Culture, Identity, Mishegas, Politics, Religion

Kaunfer: Is continuity worth continuing?

In an op-ed piece reworked from a speech delivered at the Jewish Federations General Assembly in Denver, Rabbi Elie Kaunfer of Mechon Hadar writes that:

Jews, like all people, are searching for meaning, substance and connection. The more we are inundated with e-mails, status updates and tweets, the more we want to go deeper. Our souls are calling out for engagement; our hearts are crying out to be opened.
Judaism, at its core, is a response to that yearning, an answer to that call. What are we “continuing” with our calls for “continuity”? Why does Judaism need a future? Because Judaism offers a system, a covenantal language, a heritage and tradition that responds to the human need for meaning, substance and connection. It is our system, our language, our heritage; it is relevant, and that is the reason that we need a Jewish future.
We Jews have a word for the pathway to meaning, substance and connection. It is called Torah. I don’t just mean the Torah scroll that sits alone in the ark, or even just the words of the five books of Moses. I mean the sum total of Jewish sources and texts — the wisdom stored up in our textual heritage.

Truth be told, not the biggest hiddush (original insight) but seriously brave considering the original audience. The Federation pretty much wrote the book of Jewish continuity for continuity’s sake. I was, however, especially happy to read this article after an experience this last Friday night which speaks loudly toward what Kaunfer is getting at.
I am the rabbi of a very small synagogue in a small town in a place where most people believe Jews have never stepped foot (fact is, though, we’ve been here since the 1840s). I would estimate that the average age of my congregation is over 65. One of the programs I’m working on is a drive to get people hosting shabbos dinners and learning how to make the appropriate blessings and whatnot. So, to kick off this program, we started it with a shabbos dinner at shul. a substantial percentage of my active members came. after dinner, I was sitting with an older couple, twenty years over the average, and it came time to bensch (say the blessing after meals). I asked a member of the community to lead the blessings, I mumbled brakhah aharona to myself and then said amen to the necessary blessings the community was reciting. After we finished, this couple leaned over and were very concerned as to why I wasn’t bensching.

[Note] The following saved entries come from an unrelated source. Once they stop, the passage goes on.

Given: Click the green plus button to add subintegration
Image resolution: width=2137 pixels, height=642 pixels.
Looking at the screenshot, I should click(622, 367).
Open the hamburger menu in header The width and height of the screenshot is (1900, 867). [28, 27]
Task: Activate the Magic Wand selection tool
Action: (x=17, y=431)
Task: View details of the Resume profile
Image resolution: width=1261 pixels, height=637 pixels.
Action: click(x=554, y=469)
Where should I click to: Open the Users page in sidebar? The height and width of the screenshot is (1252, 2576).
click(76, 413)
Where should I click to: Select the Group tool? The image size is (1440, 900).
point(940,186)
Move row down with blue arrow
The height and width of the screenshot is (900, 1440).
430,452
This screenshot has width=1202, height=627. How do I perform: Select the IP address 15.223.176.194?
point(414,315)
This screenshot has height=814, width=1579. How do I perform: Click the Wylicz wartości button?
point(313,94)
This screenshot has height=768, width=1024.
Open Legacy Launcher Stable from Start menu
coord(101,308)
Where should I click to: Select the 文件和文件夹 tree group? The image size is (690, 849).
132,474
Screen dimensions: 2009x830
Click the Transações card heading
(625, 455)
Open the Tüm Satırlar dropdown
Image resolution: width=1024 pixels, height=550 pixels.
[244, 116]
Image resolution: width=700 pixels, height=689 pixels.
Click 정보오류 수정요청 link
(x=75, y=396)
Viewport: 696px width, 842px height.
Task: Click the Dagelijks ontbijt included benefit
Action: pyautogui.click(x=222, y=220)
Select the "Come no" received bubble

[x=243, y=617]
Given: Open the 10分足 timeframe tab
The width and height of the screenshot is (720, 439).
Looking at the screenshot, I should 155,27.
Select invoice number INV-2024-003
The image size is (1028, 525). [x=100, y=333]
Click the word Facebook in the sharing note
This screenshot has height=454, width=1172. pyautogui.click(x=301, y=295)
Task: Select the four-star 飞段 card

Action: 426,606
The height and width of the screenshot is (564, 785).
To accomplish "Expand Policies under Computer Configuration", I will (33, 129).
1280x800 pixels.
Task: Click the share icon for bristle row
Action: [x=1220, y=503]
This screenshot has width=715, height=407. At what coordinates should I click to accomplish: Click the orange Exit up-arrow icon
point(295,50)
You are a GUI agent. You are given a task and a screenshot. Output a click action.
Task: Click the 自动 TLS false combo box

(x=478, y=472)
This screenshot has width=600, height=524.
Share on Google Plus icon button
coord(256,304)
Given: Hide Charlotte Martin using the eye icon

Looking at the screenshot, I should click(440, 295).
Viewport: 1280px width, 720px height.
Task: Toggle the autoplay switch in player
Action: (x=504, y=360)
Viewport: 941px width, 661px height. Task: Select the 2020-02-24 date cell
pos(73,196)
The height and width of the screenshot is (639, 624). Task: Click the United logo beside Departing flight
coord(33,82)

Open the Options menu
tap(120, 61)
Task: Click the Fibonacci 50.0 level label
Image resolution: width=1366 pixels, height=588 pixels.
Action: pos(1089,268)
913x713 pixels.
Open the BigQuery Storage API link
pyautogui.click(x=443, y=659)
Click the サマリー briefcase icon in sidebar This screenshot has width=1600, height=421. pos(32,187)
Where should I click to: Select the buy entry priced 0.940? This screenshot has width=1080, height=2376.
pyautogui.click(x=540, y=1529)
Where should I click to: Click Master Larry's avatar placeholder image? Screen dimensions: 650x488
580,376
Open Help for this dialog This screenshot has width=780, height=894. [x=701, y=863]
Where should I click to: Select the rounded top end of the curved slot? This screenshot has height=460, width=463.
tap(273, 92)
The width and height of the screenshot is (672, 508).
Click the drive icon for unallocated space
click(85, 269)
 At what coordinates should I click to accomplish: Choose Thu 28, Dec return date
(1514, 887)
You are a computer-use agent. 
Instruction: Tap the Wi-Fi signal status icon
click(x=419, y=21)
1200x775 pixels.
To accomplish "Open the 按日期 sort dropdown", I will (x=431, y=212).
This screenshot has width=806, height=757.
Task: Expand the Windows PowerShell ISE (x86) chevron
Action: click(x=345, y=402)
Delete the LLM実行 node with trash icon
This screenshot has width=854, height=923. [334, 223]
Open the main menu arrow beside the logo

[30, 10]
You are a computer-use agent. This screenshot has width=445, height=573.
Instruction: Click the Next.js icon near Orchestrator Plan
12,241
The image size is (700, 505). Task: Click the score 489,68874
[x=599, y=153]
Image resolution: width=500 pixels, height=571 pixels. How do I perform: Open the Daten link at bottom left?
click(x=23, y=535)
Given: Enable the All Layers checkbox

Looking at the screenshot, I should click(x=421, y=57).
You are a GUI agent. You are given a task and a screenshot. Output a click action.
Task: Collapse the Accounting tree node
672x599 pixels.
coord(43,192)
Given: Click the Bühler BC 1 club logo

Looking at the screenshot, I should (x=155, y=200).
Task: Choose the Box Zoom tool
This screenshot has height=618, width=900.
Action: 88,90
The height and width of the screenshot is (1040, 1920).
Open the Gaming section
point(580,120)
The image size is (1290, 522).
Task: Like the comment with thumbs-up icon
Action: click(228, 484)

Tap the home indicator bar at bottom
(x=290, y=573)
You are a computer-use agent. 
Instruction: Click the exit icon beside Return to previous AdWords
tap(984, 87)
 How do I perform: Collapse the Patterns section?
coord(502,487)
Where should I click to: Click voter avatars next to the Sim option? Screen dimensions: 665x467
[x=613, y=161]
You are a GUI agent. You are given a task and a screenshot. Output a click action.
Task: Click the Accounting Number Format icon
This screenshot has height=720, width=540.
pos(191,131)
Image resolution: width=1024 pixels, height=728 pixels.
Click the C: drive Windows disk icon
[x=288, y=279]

I explained that since I am allergic to gluten I, for better or worse, never get to say ha’motzi (the blessings before eating bread) and therefore I do not say birkat ha’mazon, rather I say different blessings before and after depending on the foods. They looked at me like I was crazy. I elaborated a little more the halakhic principles behind the reasoning and the husband of the couple looked at me and said, “They didn’t teach us that at camp.” His wife repeated, “no, they did not teach us that at camp.” Now, were it not for these two people experiencing camp, they would never have been married and never have brought beautiful children into the world who themselves brought beautiful children into the world — all Jewish by blood — and they may not be at shul every Monday and Saturday morning without fail. And that’s all grand.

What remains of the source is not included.